Documentation and material for instructors and organizers
5 stars 3 forks source link

Machine learning workshop with the USDA Agricultural research service #99

Closed arivers closed 5 years ago

arivers commented 5 years ago

On April 30 I met with the board about teaming upr to put together a 2-day machine learning workshop based on Google's machine learning crash course:


We plan to have 20-30 USDA-ARS participants and provide 3-4 instructors.

We would want help from UF Carpentries in:

I am also planning to contact Andy Li at the NSF Center for Big Learning on campus about potential partnerships.

ha0ye commented 5 years ago

@arivers If it's alright with you, I can try and put the word out about your workshop to the UF Informatics-Training listserv to see if there are interested folks.

Also, do you know if you'll need/want HPC support during the workshop? (sorry if this is covered in the course content - I haven't taken a look at that yet)

arivers commented 5 years ago

@ha0ye , Yes feel free to put the information on the informatics training listserv.

I don't think we will need HPC support. Most of the datasets for training are smaller.

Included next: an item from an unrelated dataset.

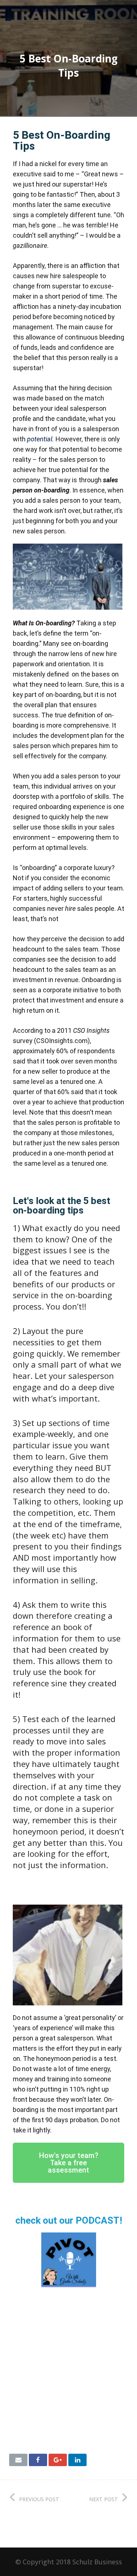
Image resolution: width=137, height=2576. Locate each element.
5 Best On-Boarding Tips (61, 140)
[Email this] (18, 2460)
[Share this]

MarconiS commented 5 years ago

Hi @arivers I am interested in participating (either as instructor or helper), but I have quite a lot going on this summer, and hence am wondering how much time commitment do you all expect needing to build the material. At first glance that's a LOT of material to cover in 2 days. Thanks!

stuckyb commented 5 years ago

I agree about not needing HPC support. My feeling is that if this workshop requires HPC resources, we're probably doing it wrong!

Also, I'd be interested in helping out with this workshop, either as instructor or helper.

arivers commented 5 years ago

Hi @MarconiS,

I think there are several levels at which someone could participate.

The most involved would be as a co-creator, working with me on modifying the lessons, testing out the material and organizing the workshop.

The next most involved would be as a co-instructor, teaching a chunk of the course, doing the live coding, etc.

The least time commitment would be acting as a mentor during the workshop going around helping students do the exercises and answering questions.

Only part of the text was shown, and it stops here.